On December 21, state Secretary of State Cesar Perales visited John L. Edwards Elementary School for a press conference and to congratulate school Principal Steven Spicer, Sophie Becker, director of the Family Literacy Program and Kimberle Webster of Columbia Opportunities on the award. Also congratulated was Carol Gans, Mr. Spicer’s predecessor as principal of JLE, who started the program in 1999.
The program focuses not just on pre-school age kids who need to learn English before they start school in order to get the most out of their education. It also helps each student’s family, assisting parents with their English skills, job readiness, civic and computer literacy, and job placement. Other parts of the program help young people stay in school, return to school, or achieve educational goals like a GED outside of school. It began with grants from the federal Even Start program.
“These funds will go directly to the communities that need it the most and will provide our underserved populations with vital services that can help them find jobs in this tough economy,” said Secretary Perales. “Providing high needs communities with job training and intensive skill development in high demand industries is essential to getting our economy moving again.”
In praising the local program Mr. Perales said, “We’re here to learn from you and hope the program will be replicated elsewhere in the state.”
One group that benefits from the program is the local Bengali community, many of whose members came to Hudson to work in the button factory run by Emsig Manufacturing Corporation from 1994 until the factory closed in 2002, unable to compete with less expensive buttons imported from China. Thirteen of these constituents were among the newly hired at Flanders Corporation, a sign that the Hudson Literacy Program is seeing results.
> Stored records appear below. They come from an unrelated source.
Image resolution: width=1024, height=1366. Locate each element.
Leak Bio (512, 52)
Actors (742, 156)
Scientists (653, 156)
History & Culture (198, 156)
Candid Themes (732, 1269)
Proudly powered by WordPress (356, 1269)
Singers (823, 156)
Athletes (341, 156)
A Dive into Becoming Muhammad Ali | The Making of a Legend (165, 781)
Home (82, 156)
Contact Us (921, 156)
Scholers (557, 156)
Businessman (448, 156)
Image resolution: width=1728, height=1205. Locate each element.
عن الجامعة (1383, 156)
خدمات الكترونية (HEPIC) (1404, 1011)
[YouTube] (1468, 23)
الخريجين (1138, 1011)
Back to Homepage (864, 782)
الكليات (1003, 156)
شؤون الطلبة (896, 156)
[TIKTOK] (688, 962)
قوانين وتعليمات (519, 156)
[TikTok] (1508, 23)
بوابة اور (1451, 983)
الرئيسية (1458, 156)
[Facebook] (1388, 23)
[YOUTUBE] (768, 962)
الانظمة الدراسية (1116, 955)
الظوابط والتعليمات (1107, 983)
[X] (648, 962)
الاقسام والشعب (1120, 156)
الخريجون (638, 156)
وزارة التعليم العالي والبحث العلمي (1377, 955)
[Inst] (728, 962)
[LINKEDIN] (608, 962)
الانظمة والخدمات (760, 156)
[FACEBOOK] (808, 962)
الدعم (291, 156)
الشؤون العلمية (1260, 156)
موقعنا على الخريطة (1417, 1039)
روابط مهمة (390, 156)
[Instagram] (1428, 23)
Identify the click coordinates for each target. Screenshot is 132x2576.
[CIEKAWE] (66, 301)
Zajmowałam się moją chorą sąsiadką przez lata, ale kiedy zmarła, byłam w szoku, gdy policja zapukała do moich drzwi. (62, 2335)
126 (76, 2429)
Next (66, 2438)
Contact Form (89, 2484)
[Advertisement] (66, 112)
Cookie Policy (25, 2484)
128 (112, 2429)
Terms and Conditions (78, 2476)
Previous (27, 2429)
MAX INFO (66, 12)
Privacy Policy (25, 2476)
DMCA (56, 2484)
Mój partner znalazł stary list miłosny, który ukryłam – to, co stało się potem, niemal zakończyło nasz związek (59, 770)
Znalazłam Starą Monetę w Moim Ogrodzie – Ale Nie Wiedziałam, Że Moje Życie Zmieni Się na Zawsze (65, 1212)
The program, now in its 13th year, hit rough times in 2010, when it looked like the funding that had helped it grow, might dry up. Soon after an article about the situation appeared in The Columbia Paper, long-time supporter Marlene Brody, co-owner of Gallagher Studs, the horse farm in Ghent and Gallagher’s Restaurant in New York City, came to the rescue with new funding, and last May the program was one of 10 nationwide to receive a $65,000 Barbara Bush Award for its work promoting literacy.
Tax deductible donations for HFLP may be made either to Columbia Opportunities, Inc. or to the Hudson City School District Foundation.